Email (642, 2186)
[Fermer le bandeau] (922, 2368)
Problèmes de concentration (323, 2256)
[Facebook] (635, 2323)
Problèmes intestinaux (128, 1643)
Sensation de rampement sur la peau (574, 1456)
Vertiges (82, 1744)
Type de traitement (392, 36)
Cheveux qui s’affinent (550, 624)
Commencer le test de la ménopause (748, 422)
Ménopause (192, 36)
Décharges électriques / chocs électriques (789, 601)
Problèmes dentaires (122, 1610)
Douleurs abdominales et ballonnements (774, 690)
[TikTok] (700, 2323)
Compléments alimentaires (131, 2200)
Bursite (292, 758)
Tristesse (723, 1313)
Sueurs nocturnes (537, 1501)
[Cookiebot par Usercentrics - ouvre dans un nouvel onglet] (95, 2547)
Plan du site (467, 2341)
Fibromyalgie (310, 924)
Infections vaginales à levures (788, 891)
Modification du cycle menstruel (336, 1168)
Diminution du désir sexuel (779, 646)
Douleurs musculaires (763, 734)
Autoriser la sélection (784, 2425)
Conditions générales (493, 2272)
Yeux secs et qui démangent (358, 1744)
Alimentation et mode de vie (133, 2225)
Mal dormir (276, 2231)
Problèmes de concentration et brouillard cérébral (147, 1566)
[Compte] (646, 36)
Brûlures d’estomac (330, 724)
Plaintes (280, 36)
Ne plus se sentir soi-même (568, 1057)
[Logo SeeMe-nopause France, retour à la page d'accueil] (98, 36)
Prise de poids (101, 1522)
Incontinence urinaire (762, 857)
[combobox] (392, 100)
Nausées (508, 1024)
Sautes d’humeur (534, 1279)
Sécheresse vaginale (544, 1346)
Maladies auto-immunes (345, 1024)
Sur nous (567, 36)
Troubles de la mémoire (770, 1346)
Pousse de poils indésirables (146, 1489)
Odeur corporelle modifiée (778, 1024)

· · ·

**WHAT TO PRODUCE**
What you write must match the material above exactly and in full.

**RESPONSE TO THE TASK**
Email (642, 2186)
[Fermer le bandeau] (922, 2368)
Problèmes de concentration (323, 2256)
[Facebook] (635, 2323)
Problèmes intestinaux (128, 1643)
Sensation de rampement sur la peau (574, 1456)
Vertiges (82, 1744)
Type de traitement (392, 36)
Cheveux qui s’affinent (550, 624)
Commencer le test de la ménopause (748, 422)
Ménopause (192, 36)
Décharges électriques / chocs électriques (789, 601)
Problèmes dentaires (122, 1610)
Douleurs abdominales et ballonnements (774, 690)
[TikTok] (700, 2323)
Compléments alimentaires (131, 2200)
Bursite (292, 758)
Tristesse (723, 1313)
Sueurs nocturnes (537, 1501)
[Cookiebot par Usercentrics - ouvre dans un nouvel onglet] (95, 2547)
Plan du site (467, 2341)
Fibromyalgie (310, 924)
Infections vaginales à levures (788, 891)
Modification du cycle menstruel (336, 1168)
Diminution du désir sexuel (779, 646)
Douleurs musculaires (763, 734)
Autoriser la sélection (784, 2425)
Conditions générales (493, 2272)
Yeux secs et qui démangent (358, 1744)
Alimentation et mode de vie (133, 2225)
Mal dormir (276, 2231)
Problèmes de concentration et brouillard cérébral (147, 1566)
[Compte] (646, 36)
Brûlures d’estomac (330, 724)
Plaintes (280, 36)
Ne plus se sentir soi-même (568, 1057)
[Logo SeeMe-nopause France, retour à la page d'accueil] (98, 36)
Prise de poids (101, 1522)
Incontinence urinaire (762, 857)
[combobox] (392, 100)
Nausées (508, 1024)
Sautes d’humeur (534, 1279)
Sécheresse vaginale (544, 1346)
Maladies auto-immunes (345, 1024)
Sur nous (567, 36)
Troubles de la mémoire (770, 1346)
Pousse de poils indésirables (146, 1489)
Odeur corporelle modifiée (778, 1024)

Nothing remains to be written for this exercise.